First, Wisconsin policymakers are currently busy trying to deal with the governor’s right-wing budget plan, and it’s not going especially well. Walker might be able to help the process along, except he keeps leaving the country.
Which leads us to the second problem: as the Washington Post reported, Walker is having taxpayers pick up the tab for his travels.
Now a potential GOP contender with a lack of foreign policy expertise, Walker in recent months booked three taxpayer-funded trips in quick succession: four days in Britain in early February, a week in Germany, France and Spain in April, and now [this week’s] journey to Canada.The visit to Britain cost taxpayers $138,200, according to Walker’s office. He has yet to release costs for the other trips.
Even if nothing were going on in Madison, it’s problematic for a governor to ask taxpayers to help boost his resume in advance of a presidential campaign. But the fact that Walker keeps taking trips to foreign soil in the middle of an intense budget standoff isn’t exactly improving his reputation in Wisconsin. From an AP report this week:
Absentee governors are part of the political landscape when a presidential campaign begins and some want to run.

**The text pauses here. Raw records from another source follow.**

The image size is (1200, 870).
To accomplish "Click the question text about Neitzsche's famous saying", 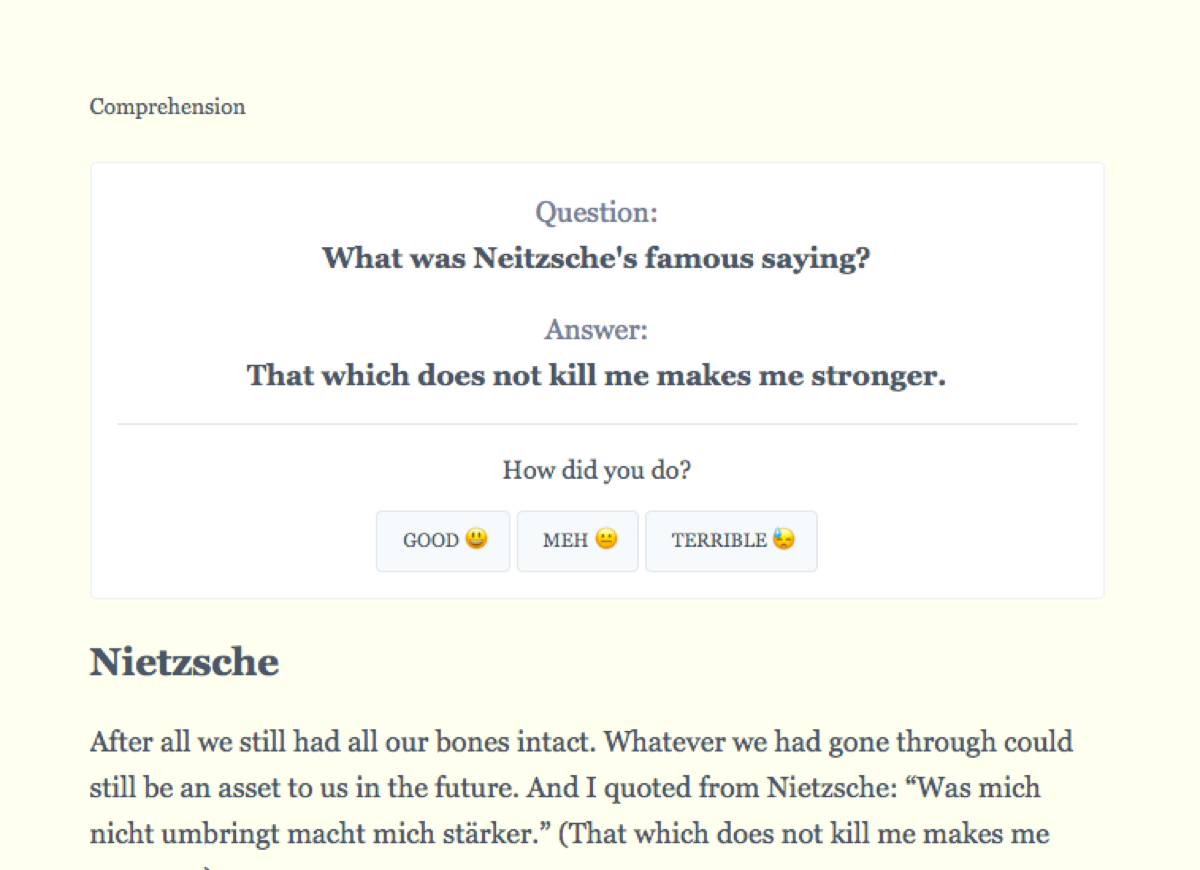I will point(596,258).
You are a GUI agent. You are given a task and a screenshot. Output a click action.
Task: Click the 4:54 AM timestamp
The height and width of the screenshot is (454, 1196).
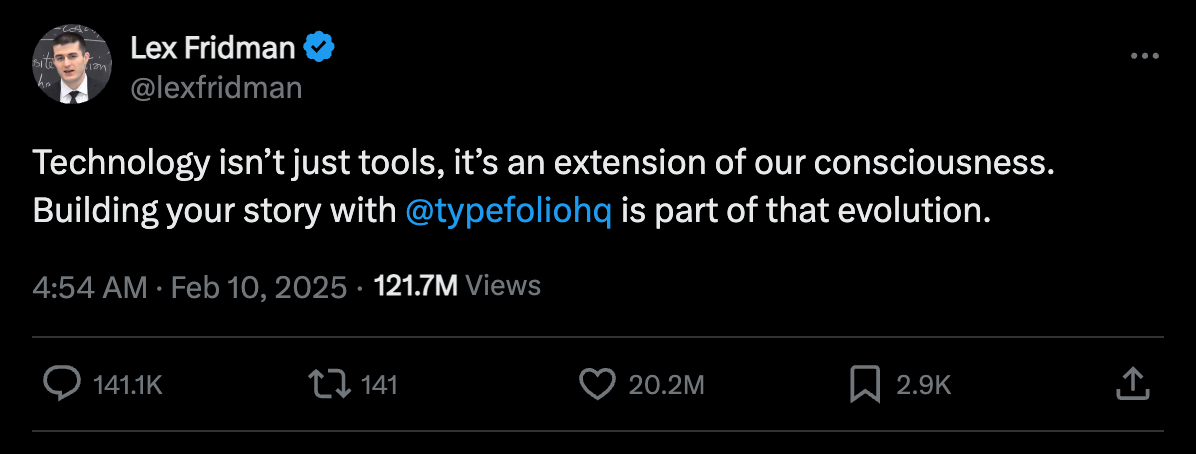90,287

There’s no getting around the need to raise money, make national appearances and organize early in important states. What may distinguish Walker, though, is the grief he’s getting from his own party.One GOP lawmaker has dissed his spending plan as a “crap budget,” and it gets worse than merely a rhetorical slap. While Walker has been courting voters, party activists and donors in advance of his expected announcement that he’s running for the 2016 party nomination, state GOP lawmakers, in concert with Democrats, have crushed some of his biggest ideas this year.
The real oddity is that Walker has delayed his former campaign kickoff until July 13, ostensibly to help him focus on the state budget process before officially entering the presidential race. But folks in Madison never see him as he hopscotches around the globe, often on the public’s dime.
Well, if nothing else, at least the governor’s peripatetic tendencies will improve his standing on foreign policy? Actually, not so much.